Kassandra Ni and Nicole Madden work on getting the kitchen ready for culinary classes.

Every semester, five periods are available for culinary arts classes, capable of holding 30 students. This means that a total of 150 students can learn culinary arts per semester, with as many as 300 students benefitting over the course of the year. In a school with an average of 750 students, this is an amazing opportunity for many students to get a leg up in the world of academics as well as the competitive job market. “The Culinary Arts program at Carpinteria High was what primarily led me to my career choice of becoming a pastry chef,” said Torrey, a former CHS student. “Under the instruction of both Mrs. Ranger and Mrs. Gruner, I was able to develop a stronger talent and passion for both cooking and baking. I was also able to intern in the cafeteria for my last semester of high school, which helped me prepare for my classes at SBCC. I am excited that CHS has a new, state-of-the-art kitchen for teaching. It will bring more opportunities to the students and new possibilities for the entire community. I am looking forward to touring the new kitchen and maybe one day I might even teach there!”

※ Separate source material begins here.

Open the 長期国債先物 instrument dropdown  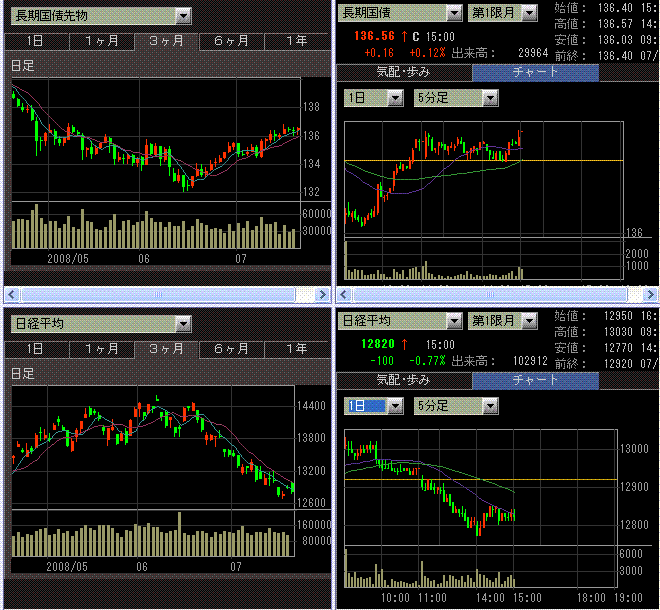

Mary Keane-Gruner, Kassandra Ni, and Nicole Madden move kitchen appliances back into the new professional teaching kitchen. Students will begin taking classes in the new kitchen starting this month.

Students are not the only ones benefiting from this community investment. After hours, the kitchen will be open to broad community participation in a variety of capacities. In collaboration with Carpinteria Children’s Project at Main, the school will host a pilot program beginning in April to teach families about healthy eating habits. The first group will include families with kindergarten children ranking the highest on the Body Mass Index, but eventually, this program will be accessible to everyone in the community. In addition to nutrition classes, CHS will offer an independent adult education cooking program as well as provide trainings for local food service workers.

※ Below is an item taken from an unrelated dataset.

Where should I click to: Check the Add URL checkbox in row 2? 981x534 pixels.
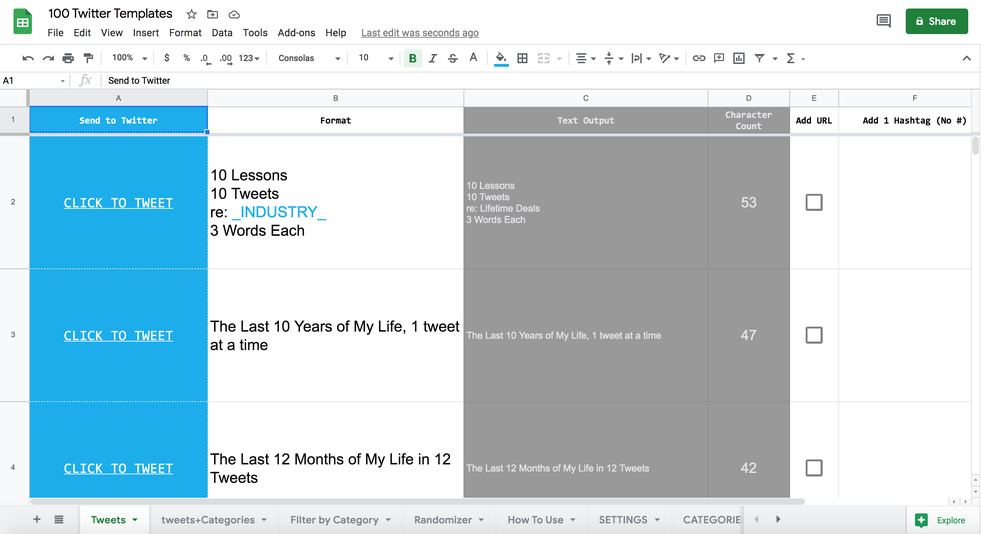click(814, 203)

The idea for the professional teaching kitchen was first conceived in 2006. Paul Cordeiro, superintendent of the Carpinteria Unified School District, envisioned career path programs so that students could get the skills they needed to get jobs after high school. The school received some early funds and the Carpinteria Education Foundation helped to raise money through the community. CHS was also fortunate to receive a grant from the California Department of Education and a $50,000 Strategy Grant from the Santa Barbara Foundation. In addition, the Orfalea Foundation was an early supporter, having partnered with the school on an organic garden, which now supplies food to the school cafeteria as part of the School Food School Gardens program in support of a healthful nutrition policy and scratch cook menu.

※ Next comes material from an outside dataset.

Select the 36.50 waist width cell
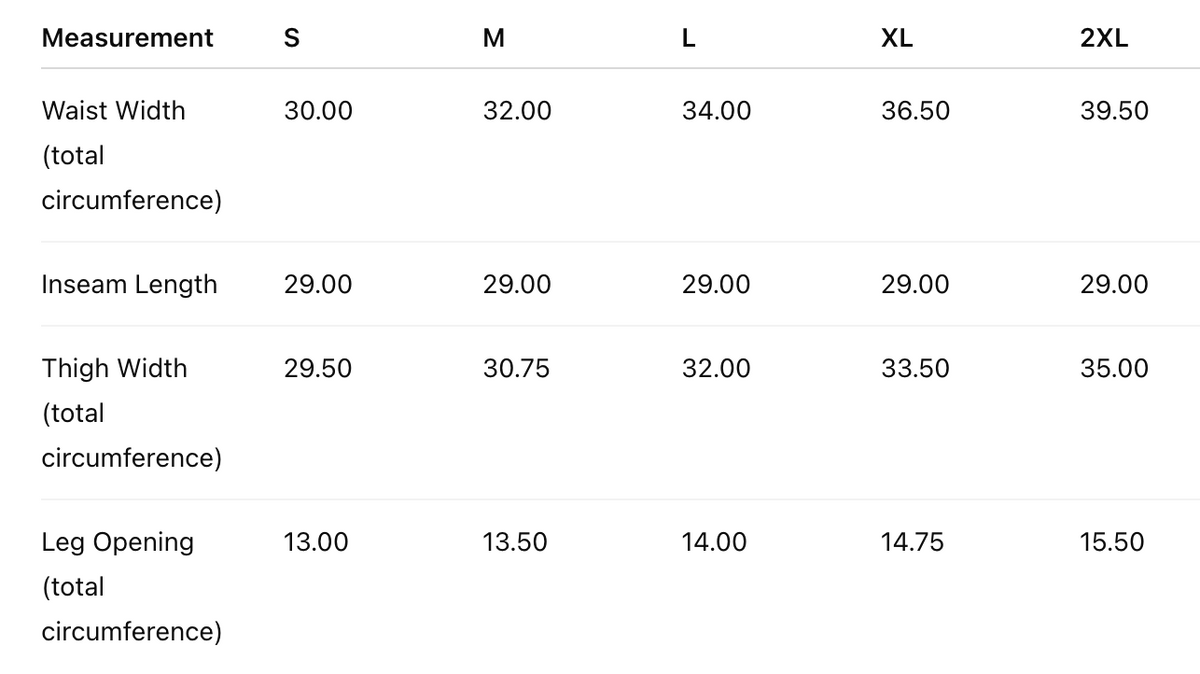The height and width of the screenshot is (674, 1200). (915, 110)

Through the professional teaching kitchen, CHS is providing a resource that is engaging students in potential career opportunities and allowing community members to be active participants in achieving healthful lifestyles. “Students are learning how to cook, which is a great way for them to become more independent. Kids today are really dependent on fast food, so it is necessary for them to learn how to make healthful meals from scratch,” said Marianne McCarthy, kitchen coordinator for the Carpinteria professional teaching kitchen. “Now, kids work together in the classroom, no matter what their academic level, toward the common goal of making a successful dish. Through this teamwork, they achieve confidence, while also developing skills they will use for the rest of their lives.”